Why should it be shocking that Millennials, the youngest people in the workforce, the least professionally experienced, could lack professionalism? They're young! (Generally significantly younger than those complaining...)
Please note I am not arguing that many Millennials don't lack soft skills. However, this issue is not unique to this generation. Older generations have always complained about the young whippersnappers in the workplace. Millennials lacking soft skills is not a new idea, just a reworking of the same old story with new buzzwords.
It is no secret young professionals require training beyond their schooling.
There isn't a license or certificate for professionalism. It has to be gained on the job, often much to the chagrin of older managers and colleagues. Soft skills are like growing pains, only they can be uncomfortable for everyone involved and might require a business suit.
There were many Gen Xers, Boomers and beyond who lacked desirable soft skills upon entering the workforce. However, these individuals were called "slackers", "idealistic", "intense" or even "easy going". They were born too early to be considered entitled or narcissistic. Those titles are reserved for my generation's perceived deficiencies.
But what about the functional Millennials in the workplace? They are simply not interesting enough to garner much public attention. By paying their own rent, not defaulting on student loans and not bringing parents to interviews, these Millennials are boring and easily dismissed as being the "exception" despite perhaps more appropriately being the "norm".

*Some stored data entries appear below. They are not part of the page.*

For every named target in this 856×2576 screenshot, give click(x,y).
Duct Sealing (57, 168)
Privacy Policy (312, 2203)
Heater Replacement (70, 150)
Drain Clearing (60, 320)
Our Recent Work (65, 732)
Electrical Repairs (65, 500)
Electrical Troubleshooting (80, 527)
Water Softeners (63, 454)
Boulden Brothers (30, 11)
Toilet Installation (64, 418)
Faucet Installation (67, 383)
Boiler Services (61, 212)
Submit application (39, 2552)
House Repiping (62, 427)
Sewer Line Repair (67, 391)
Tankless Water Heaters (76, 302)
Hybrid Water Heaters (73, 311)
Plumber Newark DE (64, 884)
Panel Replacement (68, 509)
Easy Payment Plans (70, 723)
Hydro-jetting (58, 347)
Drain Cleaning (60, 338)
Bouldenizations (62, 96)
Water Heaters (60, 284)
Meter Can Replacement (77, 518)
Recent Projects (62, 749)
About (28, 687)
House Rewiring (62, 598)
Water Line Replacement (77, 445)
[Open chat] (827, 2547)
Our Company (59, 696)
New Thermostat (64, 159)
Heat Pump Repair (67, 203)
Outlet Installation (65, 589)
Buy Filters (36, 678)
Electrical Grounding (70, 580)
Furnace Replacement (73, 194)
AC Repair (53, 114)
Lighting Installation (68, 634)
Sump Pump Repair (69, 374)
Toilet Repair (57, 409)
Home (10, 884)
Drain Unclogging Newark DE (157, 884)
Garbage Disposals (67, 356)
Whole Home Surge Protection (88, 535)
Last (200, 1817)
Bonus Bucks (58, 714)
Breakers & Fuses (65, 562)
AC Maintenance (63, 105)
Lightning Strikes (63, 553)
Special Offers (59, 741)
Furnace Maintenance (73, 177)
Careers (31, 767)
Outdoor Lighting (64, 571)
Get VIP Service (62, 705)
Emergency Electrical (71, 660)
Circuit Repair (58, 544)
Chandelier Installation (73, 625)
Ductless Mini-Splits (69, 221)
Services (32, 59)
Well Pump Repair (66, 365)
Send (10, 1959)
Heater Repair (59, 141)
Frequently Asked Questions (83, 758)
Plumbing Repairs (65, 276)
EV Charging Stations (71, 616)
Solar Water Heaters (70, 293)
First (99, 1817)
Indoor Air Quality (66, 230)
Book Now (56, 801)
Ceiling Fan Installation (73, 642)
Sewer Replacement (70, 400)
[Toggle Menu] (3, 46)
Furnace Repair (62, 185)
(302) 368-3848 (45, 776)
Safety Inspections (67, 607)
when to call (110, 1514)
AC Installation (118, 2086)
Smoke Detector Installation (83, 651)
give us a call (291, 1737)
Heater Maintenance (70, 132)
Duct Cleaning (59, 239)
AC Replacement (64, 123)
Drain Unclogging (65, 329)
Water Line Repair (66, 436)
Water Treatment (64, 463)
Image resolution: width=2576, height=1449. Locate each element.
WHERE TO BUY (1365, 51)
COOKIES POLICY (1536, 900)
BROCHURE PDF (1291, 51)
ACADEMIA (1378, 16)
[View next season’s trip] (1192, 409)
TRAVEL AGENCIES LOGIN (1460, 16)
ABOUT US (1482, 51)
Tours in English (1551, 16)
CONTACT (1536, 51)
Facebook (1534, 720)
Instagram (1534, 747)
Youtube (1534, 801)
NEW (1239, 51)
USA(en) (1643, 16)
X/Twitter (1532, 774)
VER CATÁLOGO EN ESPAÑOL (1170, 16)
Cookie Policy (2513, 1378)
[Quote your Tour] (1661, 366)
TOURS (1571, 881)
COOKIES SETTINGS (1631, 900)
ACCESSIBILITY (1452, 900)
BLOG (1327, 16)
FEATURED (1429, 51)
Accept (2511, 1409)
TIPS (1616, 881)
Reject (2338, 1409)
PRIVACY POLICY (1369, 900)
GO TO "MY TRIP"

In my humble opinion, the main difference between the underrepresented Millennials and their media-darling counterparts is how early in their lives (and careers) they learned these "soft skills".
For better or worse, soft skills are a hard lesson learned.
Not unique to this generation, successful young professionals first need experience and the ability to learn the hard way. They have to realize they can't afford to play the "young professional" role for very long. They must strive to just become viewed as "professionals who just happen to be young."
A little advice to frustrated Gen X and Boomer managers: Have more faith in the Millennial "exceptions" in your office to continue to step up. If you'd like to prevent them from stepping out, don't be afraid to show them they're valued.
Six months of great work may not warrant a corner office but a little recognition never hurts. (And it may help push the other young professionals in the right direction.)